SETELAH 3 tahun, kasus dugaan korupsi pengadaan lahan Karangsari senilai Rp 5 
miliar, berkas perkaranya tak kunjung ke Pengadilan Negeri Serang untuk 
mendapatkan keadilan.
Padahal kasus ini menjadi sorotan masyarakat karena diduga kuat melibatkan Atut 
Chosiyah, Plt Gubernur Banten dan sang ayah tercinta, Chasan Sochib serta 
pejabat teras di lingkungan Pemprov Banten dan Pemkab Pandeglang.

Kasus ini dilaporkan ke Komisi Pemberantasan Korupsi (KPK), Kejaksaan Agung, 
Kejaksaan Tinggi (Kejati) Banten dan Kepolisian Daerah (Polda) Banten pada 
tahun 2003. Pelaporannya adalah Lembaga Advokasi Masalah Publik (LAMP).

Kejaksaan Tinggi (Kejati) Banten memang sudah menetapkan tersangka atas kasus 
ini, Tantan yang menjabat Pimpro. Namun Atut Chosiyah dan Chasan Sochib tak 
pernah dimintai keterangan tentang kasus ini yang menggunakan APBD tahun 2002, 
sehingga berkas perkara itu tidak pernah lengkap dan tidak memenuhi syarat 
untuk dilimpahkan ke pengadilan.

Kepala Kejati Banten, Kemal Sofyan Nasution melalui Asisten Pengawasannya, AF 
Basyuni, penyebab tersendat-sendatnya penyelidikan kasus Karangsari adalah 
terdapat perbedaan antara hasil perhitungan kerugian negara oleh auditor dari 
Badan Pemeriksa Keuangan dan Pembangunan (BPKP) dengan Kejati Banten.
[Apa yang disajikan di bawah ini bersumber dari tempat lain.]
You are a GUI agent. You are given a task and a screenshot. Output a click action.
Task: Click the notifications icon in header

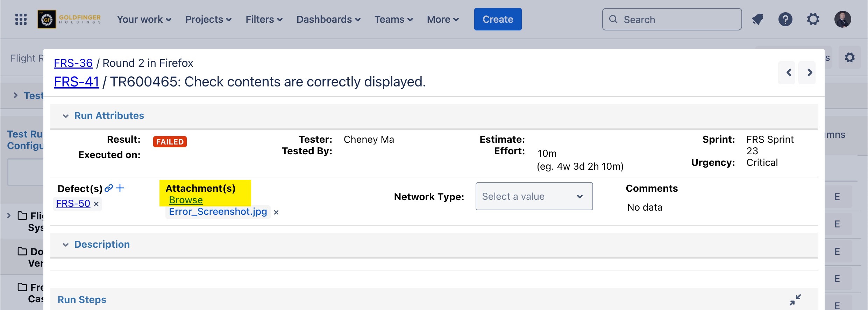[x=757, y=19]
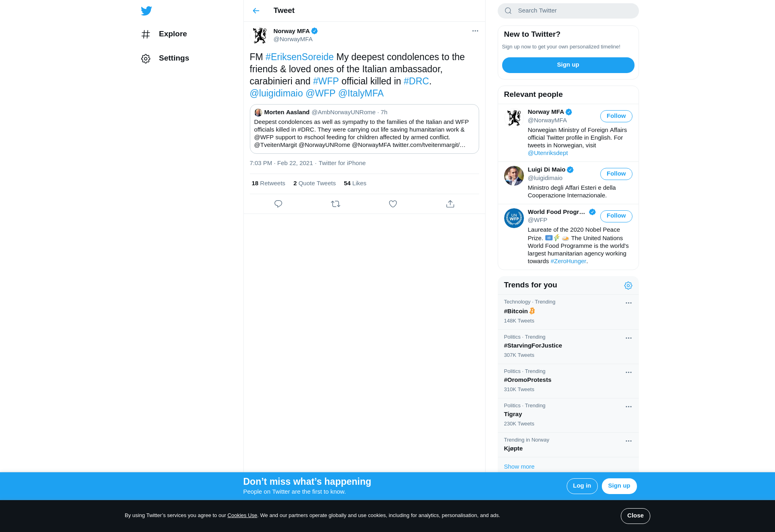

Versi 
BPKP menyebutkan angka Rp 5 miliar, sesuai dengan nomenklatur di APBD. 
Sedangkan Kejati Banten berpegang teguh pada Rp 3,5 miliar karena hanya uang 
itu yang digunakan untuk membebaskan lahan Karangsari.

Hasil pemeriksaan BPK maupun BPKP memang menyebutkan angka Rp 5,14 miliar, 
sesuai dengan besaran anggaran yang tercantum dalam APBD 2002. Di antaranya 
untuk pembebasan lahan Karangsari Rp 3,5 miliar. Namun sisanya, Rp 1,64 miliar 
juga menjadi temuan BPK dan BPKP karena tak ada pelaksanaan proyek pelebaran 
jalan itu.

Sebenarnya, Dengan temuan BPK dan perhitungan BPKP itu, Kejati Banten justru 
mendapatkan dua perkara. Pertama, perkara dugaan korupsi pengadaan lahan 
Karangsari Rp 3,5 miliar. Kedua, perkara dugaan korupsi pelaksanaan pelebaran 
Jalan Raya Serang-Pandeglang tahun 2002 yang dinilai tidak dilaksanakan. 
Kenyataannya, kasus ini terkatung-katung hingga 3 tahun lebih.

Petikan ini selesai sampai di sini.